**Task to complete**
Pictures aside, reproduce exactly and only the lines below, starting at the one containing "Given: Open the Other information tab" and ending at the last line.

........

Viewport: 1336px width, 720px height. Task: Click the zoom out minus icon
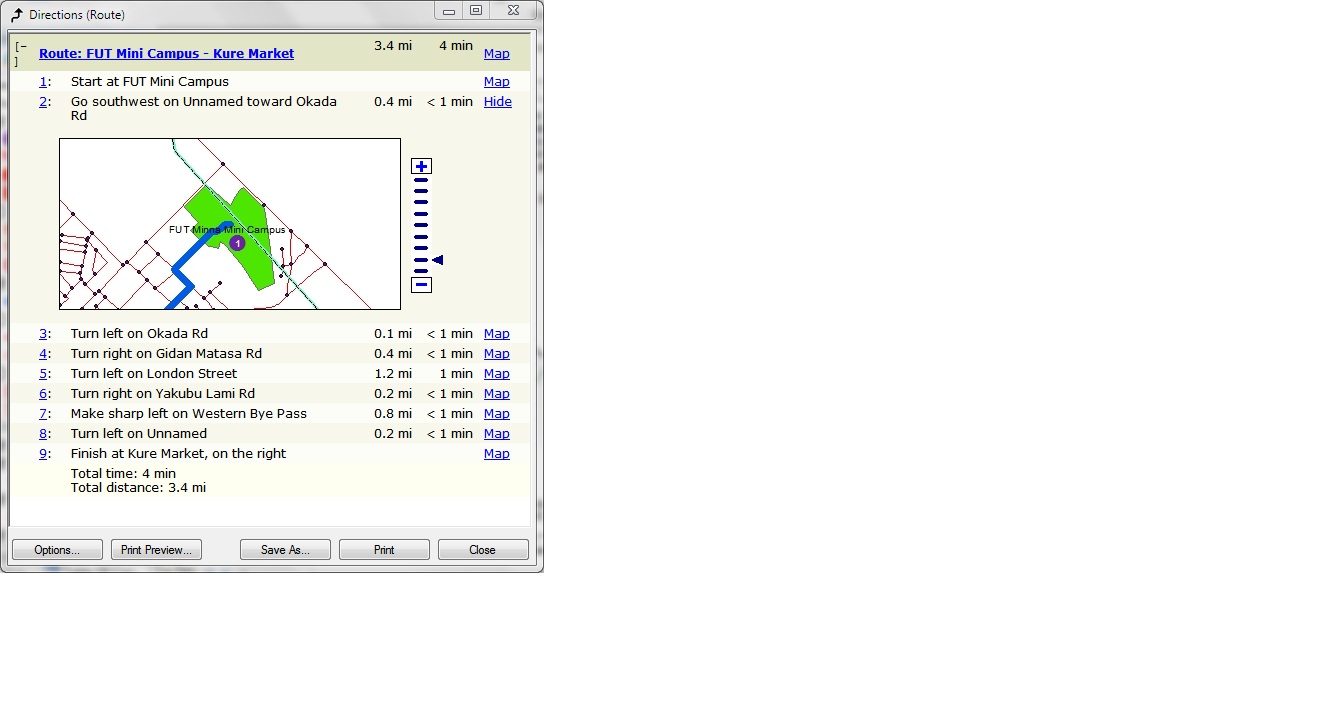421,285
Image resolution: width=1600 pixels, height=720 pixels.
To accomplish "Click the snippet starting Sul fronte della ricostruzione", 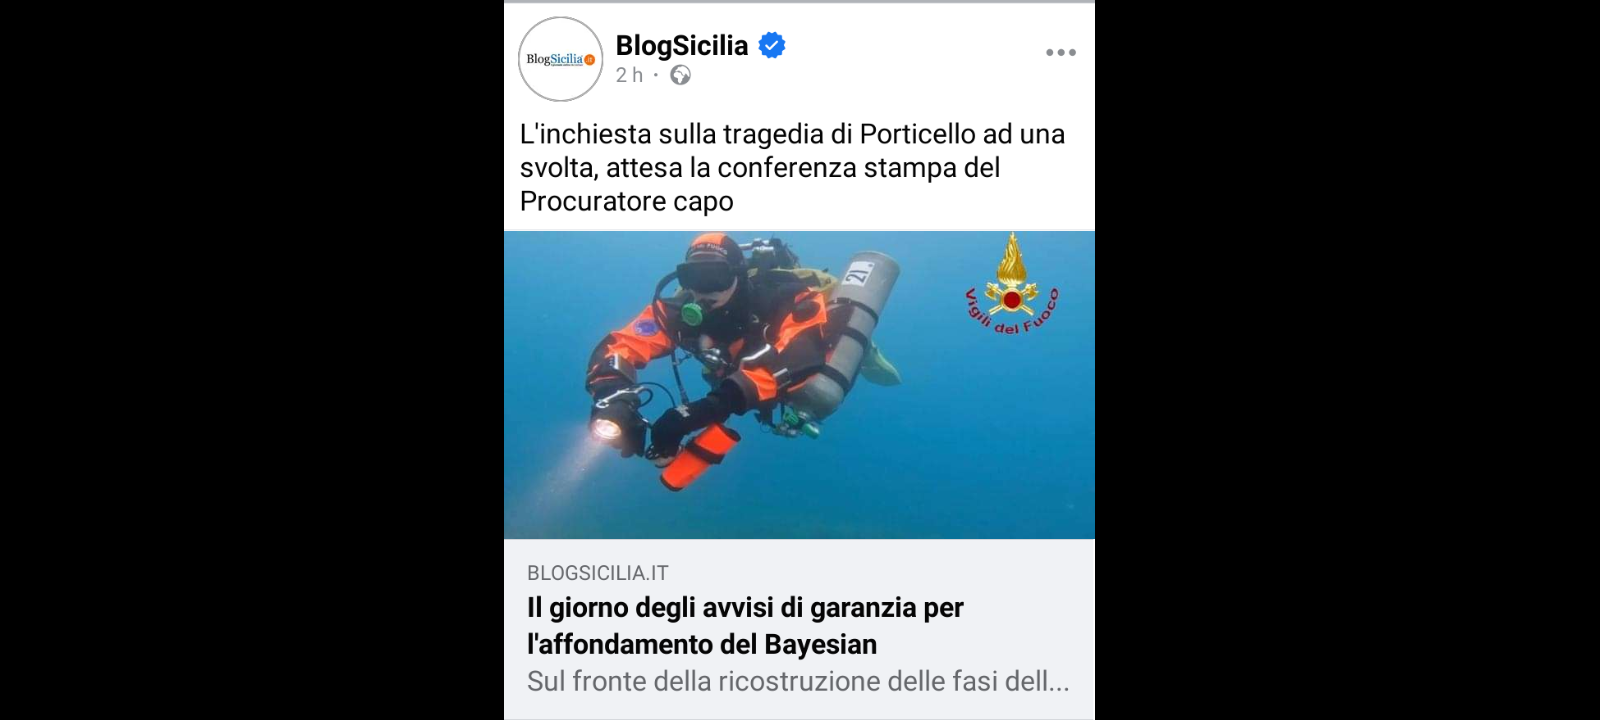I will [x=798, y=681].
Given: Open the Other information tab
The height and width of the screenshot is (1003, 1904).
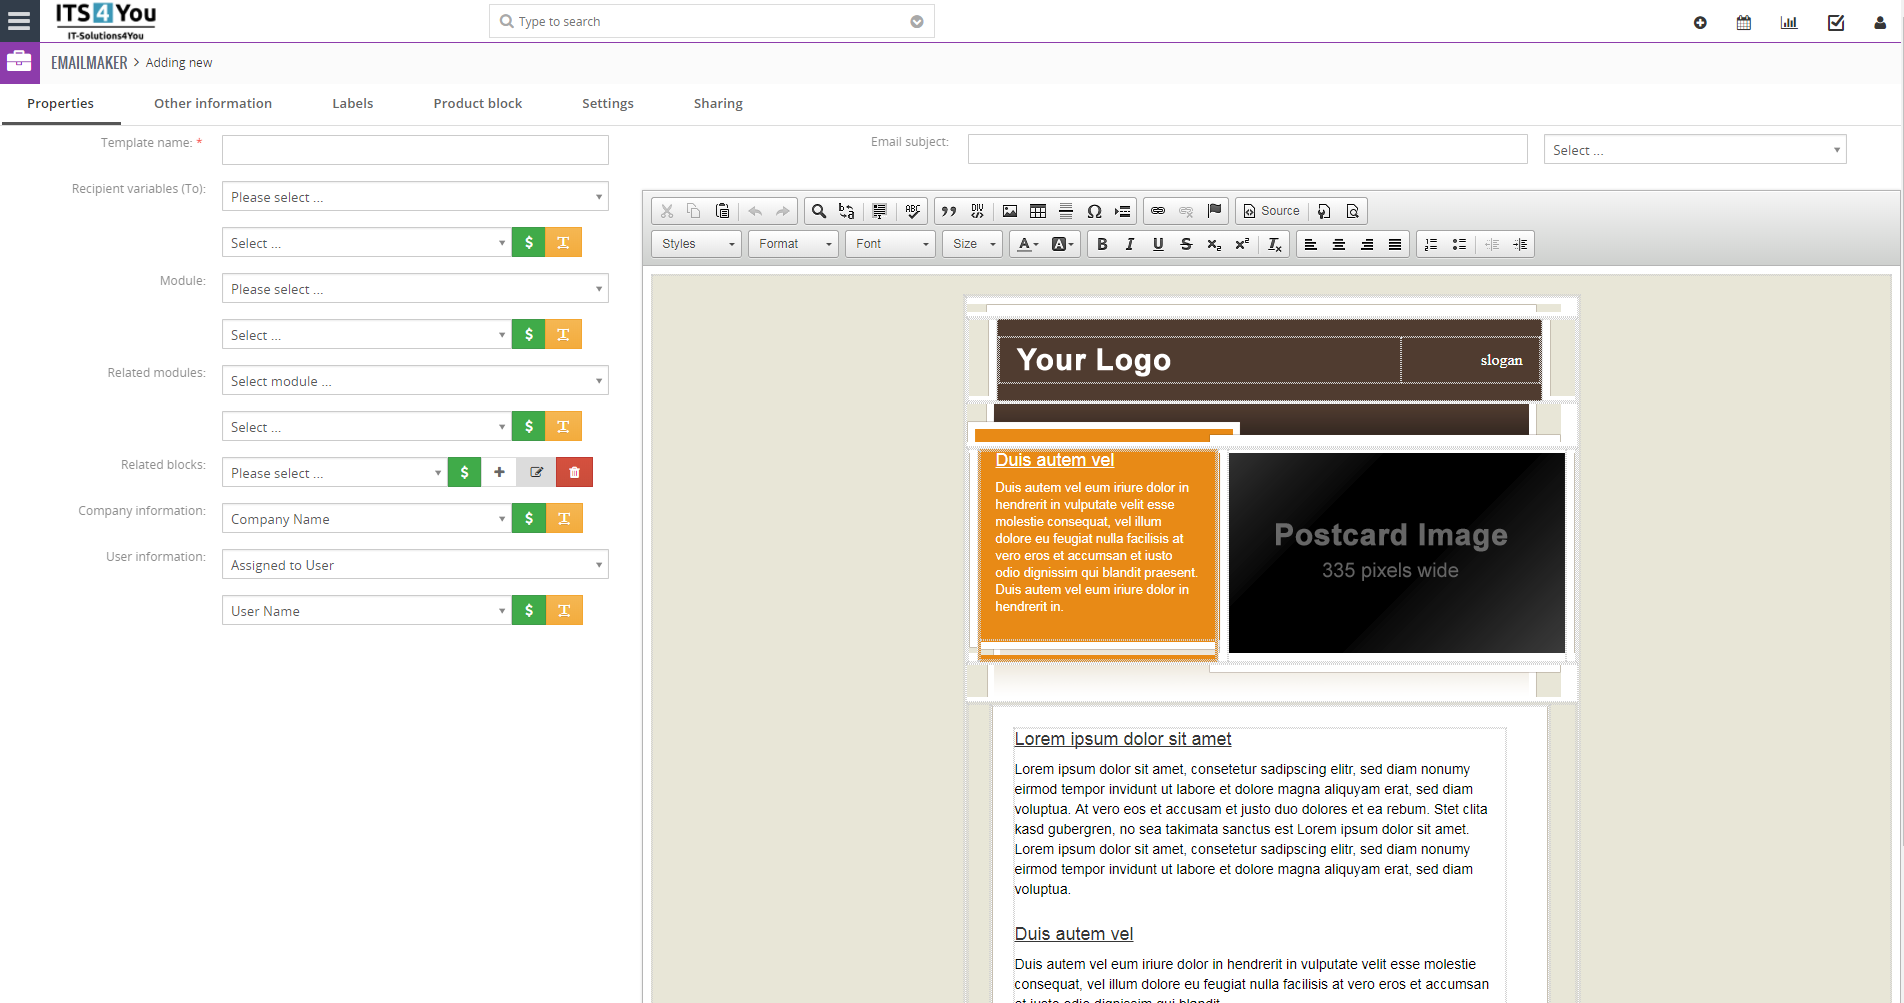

........

**Solved problem**
Given: Open the Other information tab
The height and width of the screenshot is (1003, 1904).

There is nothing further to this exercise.